Avec une trentaine de films et une cinquantaine de téléfilms et séries à son actif, le comédien lorrain de 51 ans, Francis Renaud a marqué les esprits dans le rôle de Jean-Marie Villemin. Il s’est forgé un sacré palmarès, surtout dans les seconds rôles. Invité d’honneur du dixième salon du livre de Boulay-Moselle, il présente La rage au cœur, une autobiographie coup de poing. Entre témoignage et confession, son livre choc est également un cri de révolte contre le monde du cinéma, un regard au vitriol sur l’envers du décor. Interview.

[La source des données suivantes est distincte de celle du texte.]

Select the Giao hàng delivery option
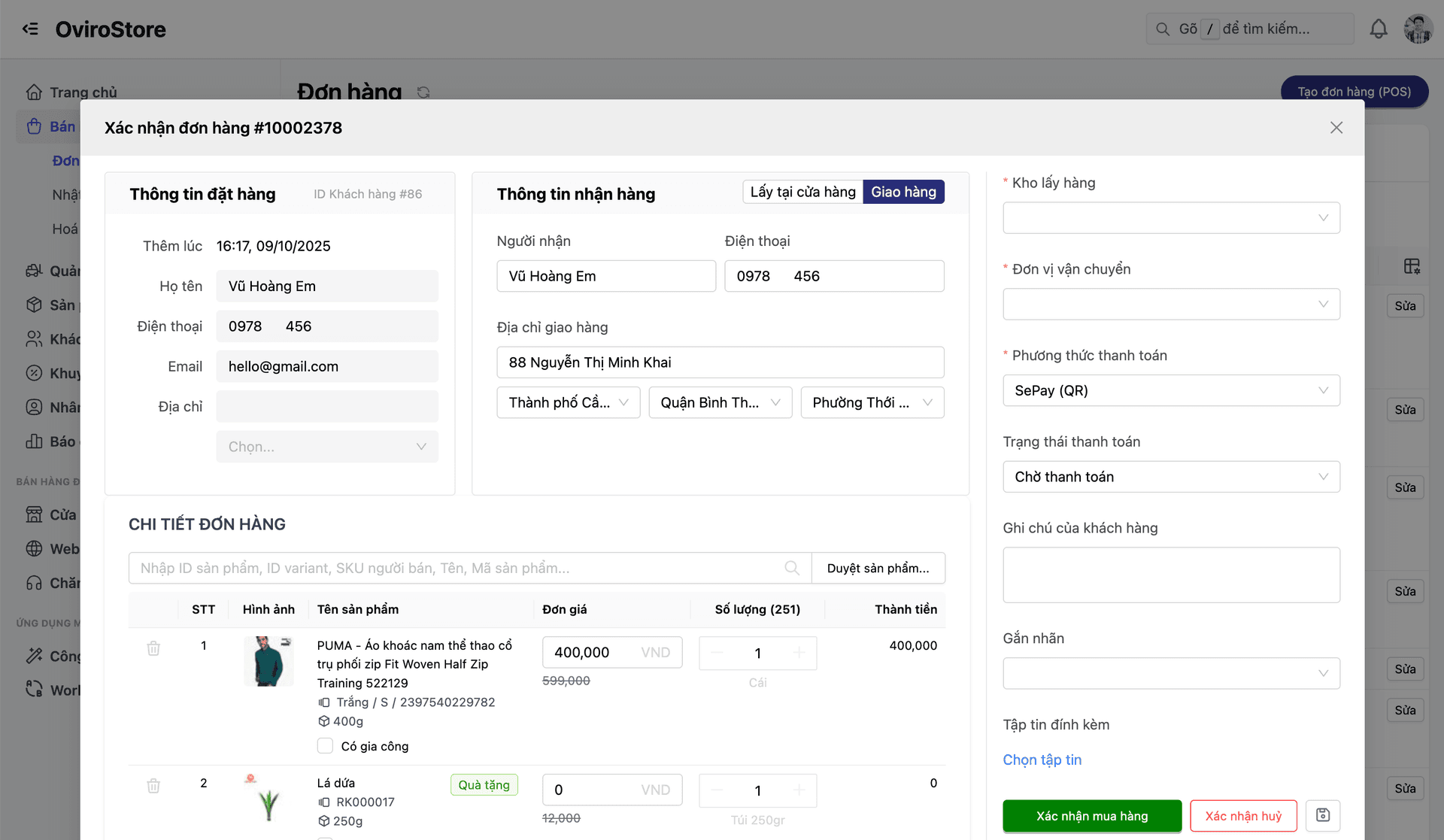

Né à Thionville, Francis Renaud y a vécu sept ans avant de partir à Luxeuil-les-Bains chez un beau-père violent. Il arrête l’école après un CAP de cuisinier puis débarque à Paris le jour de ses 18 ans pour devenir acteur, son rêve. Suivront huit ans de galère faits de petits boulots, de figuration et de cours de comédie en auditeur libre. En 1994, le film Pigalle lui apporte la consécration avec le Prix Michel Simon. Sa rencontre avec Olivier Marchal sera déterminante pour la suite de sa carrière. Depuis 1987, il prend des notes, et, dans La rage au cœur, un récit bouleversant et brûlant de 350 pages, l’acteur revient sur son enfance assassinée et dit tout de ses galères, de ses amours, de ses emmerdes, de ses excès passés.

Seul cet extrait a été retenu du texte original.